Fashion Week de Erevan : fenêtre sur le savoir faire arménien

Arts et culture
18.11.2024

Pour sa deuxième édition, la “Semaine de la mode officielle ” a eu lieu la semaine dernière à Erevan. Organisé par la chambre de la mode et du design (FDC) d'Arménie, l'évènement valorise le potentiel des créateurs arméniens, et vise à leur donner une visibilité internationale, et une audience variée, de professionnels de l’industrie aux influenceurs en passant par des étudiants spécialisés.

 

Par Ninon Brenans, photos Paul Loussot

C’est au centre des expositions Meridian que plus de 20 créateurs ont mis en avant leur travail ; certains déjà bien connus comme la maison de couture Harmony, sous la direction du directeur artistique Mika Danielyan, et d’autres plus florissants, à l’image de Sona Hovsepyan et Yeva Hovhannisyan, gagnantes du prix “Fashion Scout Armenia”, qui fait découvrir et soutient des jeunes talents dans leur carrière internationale.

 

Nous voulons ouvrir les portes à des expériences précieuses, à une visibilité internationale et à une croissance professionnelle pour les designers arméniens en devenir.” - Martyn Roberts, fondateur du prix Fashion Scout

 

Cette année, regroupées sous le thème de la “Démocratie et de la Liberté d’expression”, les 8 finalistes retenues sur 60, ont ouvert le bal de la Fashion Week dans un endroit très particulier à l’âme arménienne : le Mémorial des Victimes de la Répression soviétique, à Cascade. Avec le soutien de la municipalité, le choix de l’endroit se voulait honorer la mémoire de tous ceux touchés par la répression, en transformant le lieu en espace d’espoir, de créativité, et de libre expression. Si les critères d’attribution de la récompense sont évidemment traditionnels : créativité, technique et qualité, l’éthique et la durabilité des matériaux et des processus de fabrication sont également pris en compte.

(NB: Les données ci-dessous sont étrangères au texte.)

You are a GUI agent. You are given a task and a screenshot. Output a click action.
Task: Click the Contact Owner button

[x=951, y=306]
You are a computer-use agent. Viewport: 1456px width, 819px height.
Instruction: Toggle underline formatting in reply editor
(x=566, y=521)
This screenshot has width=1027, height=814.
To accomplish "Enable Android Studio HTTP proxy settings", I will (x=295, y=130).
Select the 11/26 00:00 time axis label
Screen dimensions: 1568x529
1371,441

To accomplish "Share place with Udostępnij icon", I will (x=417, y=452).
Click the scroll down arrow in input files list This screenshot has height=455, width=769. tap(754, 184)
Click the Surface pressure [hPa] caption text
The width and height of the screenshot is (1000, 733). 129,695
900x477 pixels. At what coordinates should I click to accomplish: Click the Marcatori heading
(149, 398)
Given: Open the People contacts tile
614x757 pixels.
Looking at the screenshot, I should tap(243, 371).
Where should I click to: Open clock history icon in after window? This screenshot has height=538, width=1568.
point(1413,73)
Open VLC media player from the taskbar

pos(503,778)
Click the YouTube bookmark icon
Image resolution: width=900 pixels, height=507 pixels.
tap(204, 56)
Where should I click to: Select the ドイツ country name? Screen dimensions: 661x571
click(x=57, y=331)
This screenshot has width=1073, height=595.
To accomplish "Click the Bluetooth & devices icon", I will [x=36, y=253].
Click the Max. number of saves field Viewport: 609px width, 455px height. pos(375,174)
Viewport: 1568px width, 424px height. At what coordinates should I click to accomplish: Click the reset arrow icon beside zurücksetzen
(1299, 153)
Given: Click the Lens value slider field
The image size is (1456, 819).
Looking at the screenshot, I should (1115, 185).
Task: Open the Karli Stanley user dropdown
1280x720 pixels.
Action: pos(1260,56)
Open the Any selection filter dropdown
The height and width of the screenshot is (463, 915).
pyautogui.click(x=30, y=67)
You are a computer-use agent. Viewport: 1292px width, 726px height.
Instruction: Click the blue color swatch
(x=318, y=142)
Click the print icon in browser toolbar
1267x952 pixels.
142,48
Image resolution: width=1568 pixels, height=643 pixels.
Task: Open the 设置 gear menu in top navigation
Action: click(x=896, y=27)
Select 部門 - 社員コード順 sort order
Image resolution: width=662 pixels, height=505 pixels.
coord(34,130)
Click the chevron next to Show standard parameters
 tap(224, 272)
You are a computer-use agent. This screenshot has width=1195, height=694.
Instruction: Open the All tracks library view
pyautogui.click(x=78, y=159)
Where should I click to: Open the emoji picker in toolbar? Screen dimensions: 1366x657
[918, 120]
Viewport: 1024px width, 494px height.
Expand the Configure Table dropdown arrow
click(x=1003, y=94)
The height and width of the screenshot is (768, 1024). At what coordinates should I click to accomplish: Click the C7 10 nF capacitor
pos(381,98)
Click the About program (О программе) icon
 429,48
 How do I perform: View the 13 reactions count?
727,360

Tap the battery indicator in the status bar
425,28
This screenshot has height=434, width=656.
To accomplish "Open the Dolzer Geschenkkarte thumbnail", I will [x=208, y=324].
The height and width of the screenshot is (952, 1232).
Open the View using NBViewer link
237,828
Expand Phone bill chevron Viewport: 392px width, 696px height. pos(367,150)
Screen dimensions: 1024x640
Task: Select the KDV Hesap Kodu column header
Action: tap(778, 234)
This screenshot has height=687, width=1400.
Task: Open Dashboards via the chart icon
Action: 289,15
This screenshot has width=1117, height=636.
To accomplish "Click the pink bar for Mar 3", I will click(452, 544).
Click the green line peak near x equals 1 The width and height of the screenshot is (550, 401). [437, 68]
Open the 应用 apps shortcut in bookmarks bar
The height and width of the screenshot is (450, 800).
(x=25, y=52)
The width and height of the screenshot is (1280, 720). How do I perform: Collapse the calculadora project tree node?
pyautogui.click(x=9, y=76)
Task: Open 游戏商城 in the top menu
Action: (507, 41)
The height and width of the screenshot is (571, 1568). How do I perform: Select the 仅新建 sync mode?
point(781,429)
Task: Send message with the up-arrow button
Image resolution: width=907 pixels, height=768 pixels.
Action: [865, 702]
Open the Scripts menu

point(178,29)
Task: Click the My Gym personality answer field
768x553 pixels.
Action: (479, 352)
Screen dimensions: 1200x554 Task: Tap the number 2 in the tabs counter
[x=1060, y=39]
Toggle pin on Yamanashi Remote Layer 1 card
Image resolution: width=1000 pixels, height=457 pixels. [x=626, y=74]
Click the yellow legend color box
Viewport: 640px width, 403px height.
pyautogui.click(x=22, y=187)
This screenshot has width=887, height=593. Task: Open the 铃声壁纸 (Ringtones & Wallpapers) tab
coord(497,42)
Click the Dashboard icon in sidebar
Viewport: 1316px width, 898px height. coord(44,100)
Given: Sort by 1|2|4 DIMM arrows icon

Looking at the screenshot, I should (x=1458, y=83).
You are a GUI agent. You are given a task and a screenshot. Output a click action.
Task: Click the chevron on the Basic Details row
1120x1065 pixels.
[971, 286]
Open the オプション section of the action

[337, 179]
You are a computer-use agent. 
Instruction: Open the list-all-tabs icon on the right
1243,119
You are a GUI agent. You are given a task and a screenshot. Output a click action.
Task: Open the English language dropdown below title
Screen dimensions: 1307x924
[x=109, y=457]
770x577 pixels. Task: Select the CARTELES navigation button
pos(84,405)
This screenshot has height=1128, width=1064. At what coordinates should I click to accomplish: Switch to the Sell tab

Il est vrai que dans ce milieu, souvent lié à la surconsommation textile, et encore plus dans le contexte des enjeux écologiques auxquels fait face l’Arménie, il est crucial de rappeler la nécessaire prise en compte de la protection de l’environnement. A cet égard, des intervenantes comme Louise Clement, Ruben Sarykhanyan, Elen Manukyan ou Jennifer Droguett ont tenu des conférences sur les thèmes de “L'état de la mode en Europe en 2024 et le sourcing textile” et “Fashion talks : culture et durabilité”. Au sein des collections présentées, il est également souvent mis en avant la production 100% arménienne des pièces, du design à l’assemblage, en passant par les matières premières. C’est le cas de Mery Sukiasyan, et de sa marque Shabeeg, dont les pièces sont faites majoritairement de coton arménien.

 

Mon travail est un lien entre la terre arménienne et la diaspora à l’étranger. Nous avons créé cette collection à l’occasion du centième anniversaire de Paradjanov ; et pour symboliser l’amitié entre la France et l’Arménie, nous avons utilisé le lien qui unissait le cinéaste à Mona Lisa, qui était une de ses muses”. Mery Sukiasyan

 

Déjà présente à la fashion week de Paris et de Milan cette année, Mery Sukiasyan entend mettre en  avant le patrimoine arménien ; omniprésence des grenades - dans la couleur et la représentation,  utilisation de symboles traditionnels, ancienne collection sur les rois arméniens… Mêlant dans son travail tradition et modernité, via des modélisations 3D des vêtements en mouvement et des pièces très modernes, Sukiasyan se veut toucher une large audience internationale, et faire briller le savoir-faire et la mode arménienne au-delà des frontières.

 

Soutenu par le British Council, le ministère britannique du développement international, et par le programme de développement du secteur privé et de l'enseignement et de la formation professionnels en Arménie, mis en œuvre par le gouvernement allemand et par la GIZ, l'initiative a permis à de nombreux créateurs de mettre en avant leur rattachement à l’Arménie. C’est le cas notamment de la marque Just Black, qui cette année rend honneur à la déesse Anahit, statue de bronze récemment retournée à l’Arménie dans le cadre d’une exposition de six mois par le British Museum. Représentant la déesse arménienne de la fertilité et de la sagesse, le retour de cette statue marque une inspiration artistique pour les créateurs :

 

Lorsque j'ai assisté au retour de la statue en bronze d'Anahit du British Museum, j'ai ressenti une connexion bouleversante avec notre compréhension ancestrale du pouvoir féminin [...]. La collection n'est pas seulement une question de vêtements, il s'agit de réclamer et de redéfinir l'énergie féminine en termes modernes tout en honorant notre héritage ancestral ». - Gaia Manukyan, fondatrice de la marque Just Black.

 

Cette semaine a montré qu'Erevan est bien plus qu'une ville d'Histoire : elle est un lieu de création en plein essor, où la mode arménienne s’impose comme un vecteur de messages culturels, écologiques et sociaux. En mettant en lumière des créateurs innovants, cette Fashion Week démontre que l’Arménie a un rôle unique à jouer dans le paysage international de la mode, alliant héritage, modernité et responsabilité.